**Reading passage:**

As noted in that previous post, the civilization has to figure out how to avoid several ways to crash and burn, and to stay on the straight road leading to the next grand transition. It might take some citizen involvement to solve these problems, but they are largely problems of governance decisions, so not too much citizen time might be devoted to their solution. Governance at this point in the pathway of an alien civilization could be of a wide variety, involving much or little citizen involvement. Either way, there will still be much spare time. As an example, suppose half the population is involved half their time in production activities prior to the robotics revolution. That totals to a quarter of the citizen’s time, as a whole. If this is reduced by half, the surplus is an eight of the total time available.

If the alien civilization is divided into ten or a hundred or a thousand governance factions, each with some decision-making power, and there are a thousand aliens involved in each, and they all spend half their time on it, the total here is under a half-million full-time equivalents of alien citizen time. If the planetary population is a billion or ten billion, the minimum surplus time, using the smaller population figure, is 125 million full-time equivalents. No involvement in governance can take up much of the surplus time.

So, this means avoiding the four principal impediments to forward progress involves governance, and there is simply not enough effort involved in that to use up much time. Thus, the four principal areas would have to be used, instead.

The one which was introduced in that last post was taste and appreciation. Like most words in English and other languages, words can have many meanings and shades of them. That doesn’t work very well when you are trying to figure out something. Words need to be sharpened in meaning before they can be used to deduce things. Regrettably, the world has lost some of its potential progress because of slippery definitions. We avoid slipperiness here by trying to define words when they need to have a more exact meaning. So here, in this blog, at least until I forget about it, taste means developing the knowledge about consumer goods and services, or almost anything at all, to rate one of them, grade it, compare it, measure it, prioritize it, or otherwise figure out if it is the best available or the worst. It may mean putting a number on it. It may mean collecting identified attributes. It may mean determining if it passes some well-defined operational test.

**Items:**
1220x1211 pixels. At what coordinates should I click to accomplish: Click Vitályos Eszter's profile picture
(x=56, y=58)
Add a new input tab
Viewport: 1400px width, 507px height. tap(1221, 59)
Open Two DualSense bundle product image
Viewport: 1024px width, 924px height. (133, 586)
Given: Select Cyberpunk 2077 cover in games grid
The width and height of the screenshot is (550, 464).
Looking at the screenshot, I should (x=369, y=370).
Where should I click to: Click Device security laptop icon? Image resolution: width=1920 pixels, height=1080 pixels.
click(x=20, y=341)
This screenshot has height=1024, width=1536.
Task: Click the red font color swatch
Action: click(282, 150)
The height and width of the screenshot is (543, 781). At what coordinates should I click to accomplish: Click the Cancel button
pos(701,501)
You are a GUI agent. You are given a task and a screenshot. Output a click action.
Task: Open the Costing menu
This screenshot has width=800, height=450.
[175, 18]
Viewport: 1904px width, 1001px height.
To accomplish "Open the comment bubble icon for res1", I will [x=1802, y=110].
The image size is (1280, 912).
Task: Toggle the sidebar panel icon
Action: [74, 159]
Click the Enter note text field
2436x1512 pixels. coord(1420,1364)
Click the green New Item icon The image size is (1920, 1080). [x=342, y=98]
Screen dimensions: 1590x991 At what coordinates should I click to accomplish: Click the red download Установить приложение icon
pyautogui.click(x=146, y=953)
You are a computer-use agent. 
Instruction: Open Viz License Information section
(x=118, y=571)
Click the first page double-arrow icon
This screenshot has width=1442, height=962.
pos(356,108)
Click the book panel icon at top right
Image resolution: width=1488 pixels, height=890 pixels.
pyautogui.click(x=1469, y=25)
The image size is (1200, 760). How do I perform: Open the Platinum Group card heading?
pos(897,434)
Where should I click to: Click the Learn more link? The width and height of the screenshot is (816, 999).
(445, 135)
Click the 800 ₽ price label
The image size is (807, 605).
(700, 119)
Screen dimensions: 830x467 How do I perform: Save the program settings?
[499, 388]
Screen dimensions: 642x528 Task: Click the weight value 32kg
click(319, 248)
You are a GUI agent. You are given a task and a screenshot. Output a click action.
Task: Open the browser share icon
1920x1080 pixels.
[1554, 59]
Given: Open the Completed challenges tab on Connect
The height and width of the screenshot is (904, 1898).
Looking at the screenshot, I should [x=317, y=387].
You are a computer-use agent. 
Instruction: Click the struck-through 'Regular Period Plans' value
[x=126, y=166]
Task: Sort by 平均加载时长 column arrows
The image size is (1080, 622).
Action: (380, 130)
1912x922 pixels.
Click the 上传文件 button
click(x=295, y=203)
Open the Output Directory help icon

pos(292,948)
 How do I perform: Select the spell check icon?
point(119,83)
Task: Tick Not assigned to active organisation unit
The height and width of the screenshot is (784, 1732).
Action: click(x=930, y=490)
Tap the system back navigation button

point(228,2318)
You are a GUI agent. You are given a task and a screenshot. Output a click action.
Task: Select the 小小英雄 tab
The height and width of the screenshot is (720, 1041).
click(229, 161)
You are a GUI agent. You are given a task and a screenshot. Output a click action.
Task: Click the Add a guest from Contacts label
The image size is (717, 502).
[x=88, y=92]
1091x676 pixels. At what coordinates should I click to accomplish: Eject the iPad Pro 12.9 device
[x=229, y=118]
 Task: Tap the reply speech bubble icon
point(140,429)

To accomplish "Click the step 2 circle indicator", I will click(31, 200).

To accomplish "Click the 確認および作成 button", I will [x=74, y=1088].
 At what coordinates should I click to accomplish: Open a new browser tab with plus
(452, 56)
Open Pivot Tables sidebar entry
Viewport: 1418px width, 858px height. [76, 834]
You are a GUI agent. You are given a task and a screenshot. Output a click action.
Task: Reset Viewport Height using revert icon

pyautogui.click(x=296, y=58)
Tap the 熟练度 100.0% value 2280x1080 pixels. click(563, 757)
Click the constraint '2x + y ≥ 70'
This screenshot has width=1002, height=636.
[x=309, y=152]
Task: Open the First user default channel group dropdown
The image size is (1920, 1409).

**Problem description:** Could you resume the passage on alien civilizations and their surplus time, picking up right after its last sentence?

**Response below:**
As an example, taste for vehicle fuel might mean knowing the octane, which is just one number. For another example, taste for a vehicle class might mean knowing if it had vertical take-off, auto-stabilization, multi-band communication, stealth, and rear doors, which are five attributes. For a third example, taste for a hand-held communications device might include knowing if it could be dropped ten times to a rigid surface from the height of a meter, starting in random orientations. This is a pretend-well-defined operational test. Real ones would be a lot more specific.

Thus, taste is the collection of knowledge. Appreciation on the other hand, is the collection of skills needed to act upon taste. You appreciate vehicle fuel by determining the octane, to some level of accuracy. Perhaps you simply light some off in a calorimetric bomb and measure the energy. You appreciate a vehicle by taking it for a test run. This could be inconsequential, or you might know how to put it through its paces and get a real understanding of its attributes. To appreciate a hand-held communications device, you might watch a video of the described test being performed.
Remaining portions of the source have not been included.